American winery located in California

Jalama Wines is a California wine estate producing various Rhône style blends and varietal wines. The winery is located in Lompoc, California, 45 minutes north of Santa Barbara and the vineyard, located near Jalama Beach, is the westernmost vineyard in Santa Barbara County. The vineyard is widely known for its hands-on farming techniques.

==History==
The Jalama valley, formerly part of an old Spanish land grant named Rancho San Julian, sits just a few miles from the Pacific. The area has a rich history of cattle ranching, farming and wine production dating back to the time of the first California missions. A few of the original vines first planted by the natives of La Purisima Misson still remain nearby. Jalama Vineyard is on a portion of the family-owned and operated Cargasacchi ranch which includes the Cargasacchi Vineyard in the Sta. Rita Hills. The westernmost vineyard in Santa Barbara County, Jalama Vineyard is close to Jalama Beach and Point Conception. This unique region is surrounded by the Pacific Ocean on three sides, resulting in foggy nights and cool, breezy days making the area ideal for growing Pinot noir and Pinot gris.
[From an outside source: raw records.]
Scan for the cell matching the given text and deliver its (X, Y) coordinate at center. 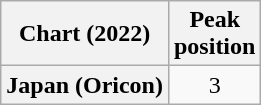
Japan (Oricon) (85, 85)
3 (214, 85)
Chart (2022) (85, 34)
Peakposition (214, 34)
Detect which cell encompasses the target text, then output its (X, Y) center coordinate. 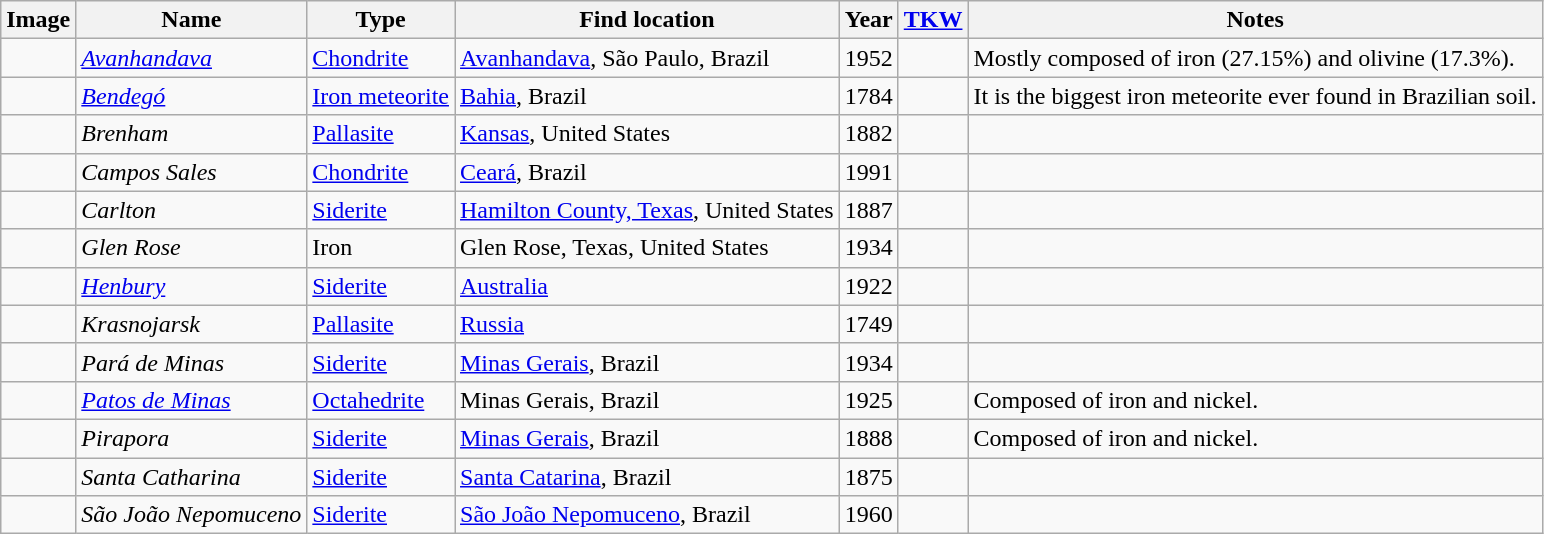
Glen Rose (192, 248)
1875 (868, 477)
Australia (646, 286)
Krasnojarsk (192, 324)
Bendegó (192, 96)
Carlton (192, 210)
Glen Rose, Texas, United States (646, 248)
TKW (933, 20)
Find location (646, 20)
Pará de Minas (192, 362)
Iron (381, 248)
1952 (868, 58)
Ceará, Brazil (646, 172)
Octahedrite (381, 400)
Type (381, 20)
Iron meteorite (381, 96)
Kansas, United States (646, 134)
Santa Catarina, Brazil (646, 477)
1888 (868, 438)
Patos de Minas (192, 400)
Henbury (192, 286)
It is the biggest iron meteorite ever found in Brazilian soil. (1255, 96)
Russia (646, 324)
Avanhandava, São Paulo, Brazil (646, 58)
Mostly composed of iron (27.15%) and olivine (17.3%). (1255, 58)
Brenham (192, 134)
1749 (868, 324)
1991 (868, 172)
Campos Sales (192, 172)
1960 (868, 515)
Bahia, Brazil (646, 96)
1925 (868, 400)
Avanhandava (192, 58)
Year (868, 20)
Name (192, 20)
Notes (1255, 20)
Pirapora (192, 438)
Santa Catharina (192, 477)
1922 (868, 286)
Image (38, 20)
1882 (868, 134)
São João Nepomuceno (192, 515)
1887 (868, 210)
São João Nepomuceno, Brazil (646, 515)
Hamilton County, Texas, United States (646, 210)
1784 (868, 96)
Determine the [x, y] coordinate at the center of the cell enclosing the given text.  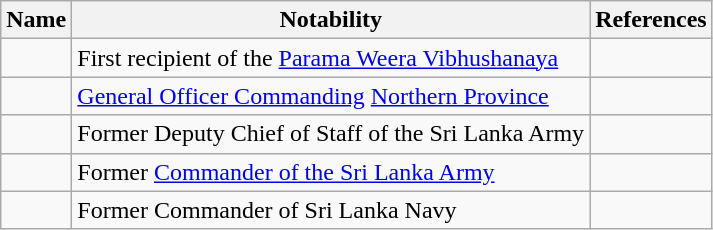
First recipient of the Parama Weera Vibhushanaya [331, 58]
Former Commander of Sri Lanka Navy [331, 210]
Notability [331, 20]
Former Commander of the Sri Lanka Army [331, 172]
References [652, 20]
Former Deputy Chief of Staff of the Sri Lanka Army [331, 134]
Name [36, 20]
General Officer Commanding Northern Province [331, 96]
Provide the [x, y] coordinate of the cell's center where the given text is located.  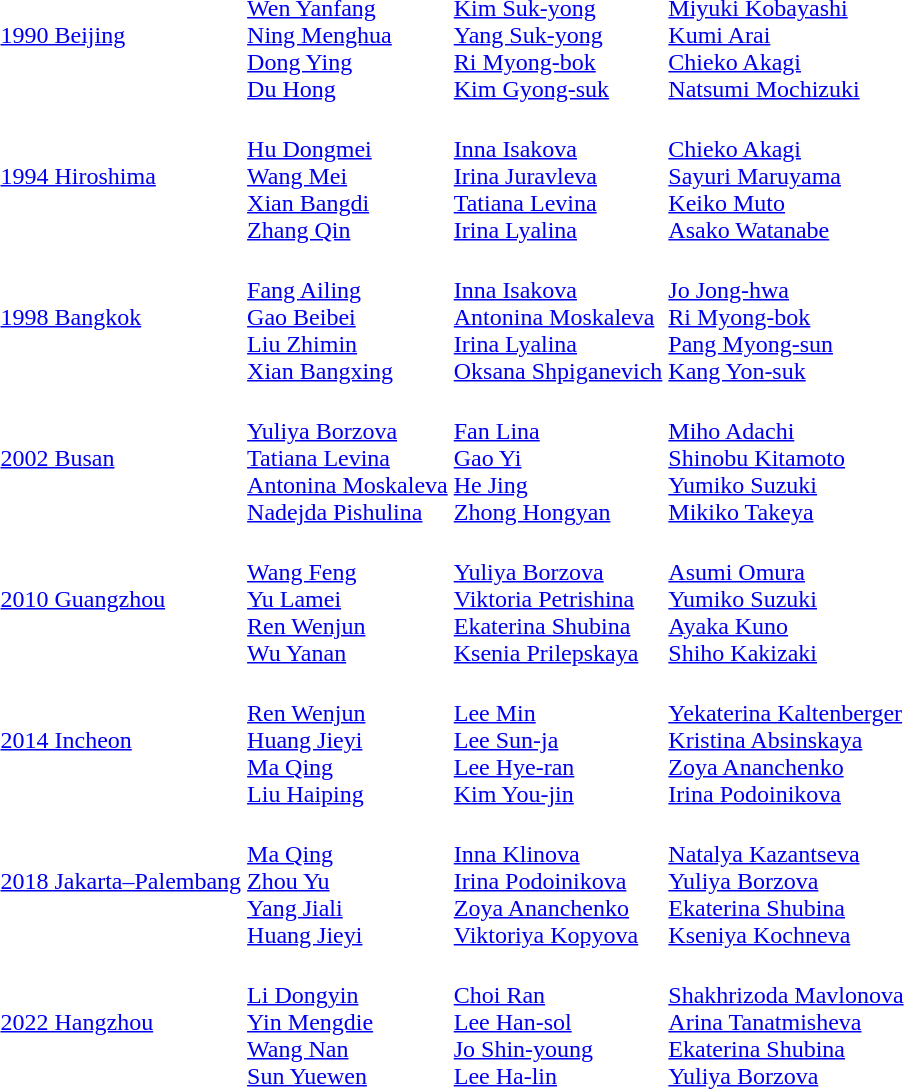
Ren WenjunHuang JieyiMa QingLiu Haiping [348, 740]
Inna IsakovaIrina JuravlevaTatiana LevinaIrina Lyalina [558, 176]
Inna IsakovaAntonina MoskalevaIrina LyalinaOksana Shpiganevich [558, 317]
Fang AilingGao BeibeiLiu ZhiminXian Bangxing [348, 317]
Wang FengYu LameiRen WenjunWu Yanan [348, 599]
Yuliya BorzovaTatiana LevinaAntonina MoskalevaNadejda Pishulina [348, 458]
Inna KlinovaIrina PodoinikovaZoya AnanchenkoViktoriya Kopyova [558, 881]
Hu DongmeiWang MeiXian BangdiZhang Qin [348, 176]
Lee MinLee Sun-jaLee Hye-ranKim You-jin [558, 740]
Fan LinaGao YiHe JingZhong Hongyan [558, 458]
Yuliya BorzovaViktoria PetrishinaEkaterina ShubinaKsenia Prilepskaya [558, 599]
Ma QingZhou YuYang JialiHuang Jieyi [348, 881]
Pinpoint the cell where the given text exists, returning its (x, y) midpoint coordinate. 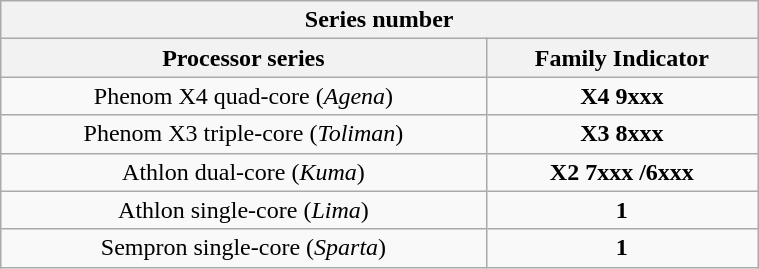
X2 7xxx /6xxx (622, 172)
Athlon single-core (Lima) (244, 210)
Phenom X4 quad-core (Agena) (244, 96)
Series number (380, 20)
Sempron single-core (Sparta) (244, 248)
X4 9xxx (622, 96)
Family Indicator (622, 58)
Processor series (244, 58)
Phenom X3 triple-core (Toliman) (244, 134)
X3 8xxx (622, 134)
Athlon dual-core (Kuma) (244, 172)
Search for the cell housing the specified text and yield its [X, Y] center coordinate. 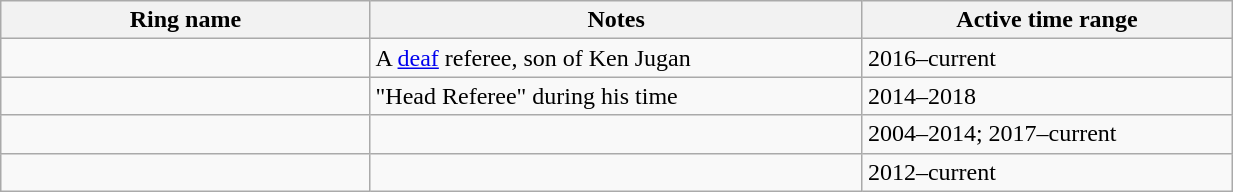
2004–2014; 2017–current [1046, 134]
Active time range [1046, 20]
"Head Referee" during his time [616, 96]
2014–2018 [1046, 96]
Notes [616, 20]
A deaf referee, son of Ken Jugan [616, 58]
2016–current [1046, 58]
2012–current [1046, 172]
Ring name [186, 20]
Determine the [x, y] coordinate at the center of the cell enclosing the given text.  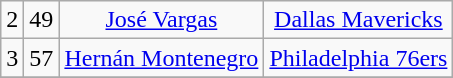
49 [42, 20]
Hernán Montenegro [162, 58]
Dallas Mavericks [358, 20]
José Vargas [162, 20]
57 [42, 58]
3 [12, 58]
2 [12, 20]
Philadelphia 76ers [358, 58]
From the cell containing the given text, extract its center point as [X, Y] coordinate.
Starting in 1990, wine maker, Mark Cargasacchi consulted for other notable wineries in the Santa Ynez Valley until his estate began bottling the Jalama label in 2004. Jalama wines has made an impact with wine sales through the use of online social media markets.

==Production==
Within a 450 acre area, the vineyard area extends 11 acre, planted with varieties Syrah, Pinot noir, Pinot gris and Viognier. Additional grapes Syrah, Cabernet Sauvignon and Mourvèdre are sourced from vineyards located in the Santa Rita Hills.